Background and aims: Examination of the laryngopharyngeal area is not always performed during routine upper gastrointestinal (UGI) endoscopies although older studies reported pathological findings in 0.9–3.5% of cases. The aim of our study was to prospectively evaluate the positive and negative predictive value of screening the laryngopharyngeal area during routine UGI endoscopy.
Methods: All patients undergoing elective UGI endoscopy between July 2000 and July 2001 were prospectively enrolled into the study. These patients underwent a careful structured examination of the laryngopharyngeal area, which was videotaped for later blinded review. If a pathological finding was suspected, patients were referred to the study otorhinolaryngologist for further evaluation. In all other cases the videotapes were reviewed by the otorhinolaryngologist, who was blinded to the endoscopic findings.

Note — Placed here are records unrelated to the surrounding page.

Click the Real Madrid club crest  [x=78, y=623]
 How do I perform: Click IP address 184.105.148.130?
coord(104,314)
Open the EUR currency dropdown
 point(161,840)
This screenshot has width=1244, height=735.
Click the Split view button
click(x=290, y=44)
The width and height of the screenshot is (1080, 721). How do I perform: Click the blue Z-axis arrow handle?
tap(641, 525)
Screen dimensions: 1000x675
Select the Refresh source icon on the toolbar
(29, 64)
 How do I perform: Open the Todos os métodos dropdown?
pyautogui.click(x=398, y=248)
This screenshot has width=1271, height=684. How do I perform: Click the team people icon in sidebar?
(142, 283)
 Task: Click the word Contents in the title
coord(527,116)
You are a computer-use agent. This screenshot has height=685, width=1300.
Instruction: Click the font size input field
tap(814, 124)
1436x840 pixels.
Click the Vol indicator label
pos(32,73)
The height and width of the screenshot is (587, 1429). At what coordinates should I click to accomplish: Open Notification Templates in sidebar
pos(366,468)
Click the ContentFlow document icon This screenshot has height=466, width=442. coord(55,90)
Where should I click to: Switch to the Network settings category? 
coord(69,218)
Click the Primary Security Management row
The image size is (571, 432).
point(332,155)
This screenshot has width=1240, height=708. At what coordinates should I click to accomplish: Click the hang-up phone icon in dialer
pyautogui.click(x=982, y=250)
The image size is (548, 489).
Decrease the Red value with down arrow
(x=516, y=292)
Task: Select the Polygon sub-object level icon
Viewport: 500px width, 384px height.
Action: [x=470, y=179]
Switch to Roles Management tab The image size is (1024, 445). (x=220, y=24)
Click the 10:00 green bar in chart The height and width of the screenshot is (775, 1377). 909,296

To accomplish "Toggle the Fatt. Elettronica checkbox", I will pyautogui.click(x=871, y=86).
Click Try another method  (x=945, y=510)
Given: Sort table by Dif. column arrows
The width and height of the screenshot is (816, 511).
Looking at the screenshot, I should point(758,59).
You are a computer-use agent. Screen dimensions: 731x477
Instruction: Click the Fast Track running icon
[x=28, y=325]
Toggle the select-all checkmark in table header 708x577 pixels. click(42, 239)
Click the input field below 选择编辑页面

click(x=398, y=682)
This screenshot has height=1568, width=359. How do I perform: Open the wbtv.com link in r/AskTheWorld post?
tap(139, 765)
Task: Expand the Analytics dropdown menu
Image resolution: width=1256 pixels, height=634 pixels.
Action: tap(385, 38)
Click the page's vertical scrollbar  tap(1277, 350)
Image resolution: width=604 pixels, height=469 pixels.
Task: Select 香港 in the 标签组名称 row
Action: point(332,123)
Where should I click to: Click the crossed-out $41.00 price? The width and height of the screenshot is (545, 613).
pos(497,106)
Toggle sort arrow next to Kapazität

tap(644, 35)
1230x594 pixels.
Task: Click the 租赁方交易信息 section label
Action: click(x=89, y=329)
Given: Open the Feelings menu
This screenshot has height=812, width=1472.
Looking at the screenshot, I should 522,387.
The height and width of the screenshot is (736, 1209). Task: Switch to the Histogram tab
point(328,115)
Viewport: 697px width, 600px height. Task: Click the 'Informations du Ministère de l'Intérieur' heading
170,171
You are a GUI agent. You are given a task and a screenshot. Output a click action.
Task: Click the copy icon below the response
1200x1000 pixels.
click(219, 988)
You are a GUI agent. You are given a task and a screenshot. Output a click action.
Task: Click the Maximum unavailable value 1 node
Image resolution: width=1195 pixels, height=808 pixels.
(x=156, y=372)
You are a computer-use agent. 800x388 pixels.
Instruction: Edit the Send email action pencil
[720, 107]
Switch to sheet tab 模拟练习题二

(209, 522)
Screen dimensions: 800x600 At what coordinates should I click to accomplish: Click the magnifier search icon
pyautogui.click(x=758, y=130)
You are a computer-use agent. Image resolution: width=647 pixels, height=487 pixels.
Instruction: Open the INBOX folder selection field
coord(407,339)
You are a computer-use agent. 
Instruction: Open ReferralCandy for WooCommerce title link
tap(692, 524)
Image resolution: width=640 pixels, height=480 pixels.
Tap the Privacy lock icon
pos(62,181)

Results: During the study period, 1311 endoscopies were performed in 1209 patients; 1191 were fully evaluated. In 62 endoscopies a pathology in the laryngopharyngeal area was suspected. Forty two were examined by the study otorhinolaryngologist whereas in the remaining 19 only a review of the videotape was possible. In 26 patients pathology was confirmed, corresponding to a positive predictive value of 43% and a negative predictive value of 100%. In one patient (0.08%), an early cancer of the pharyngeal region was detected whereas all other findings were benign lesions.
Conclusions: A screening examination of the laryngopharyngeal area should be part of every UGI endoscopy. A serious pathology such as an early cancer may be detected in approximately 1 in 1000 endoscopies.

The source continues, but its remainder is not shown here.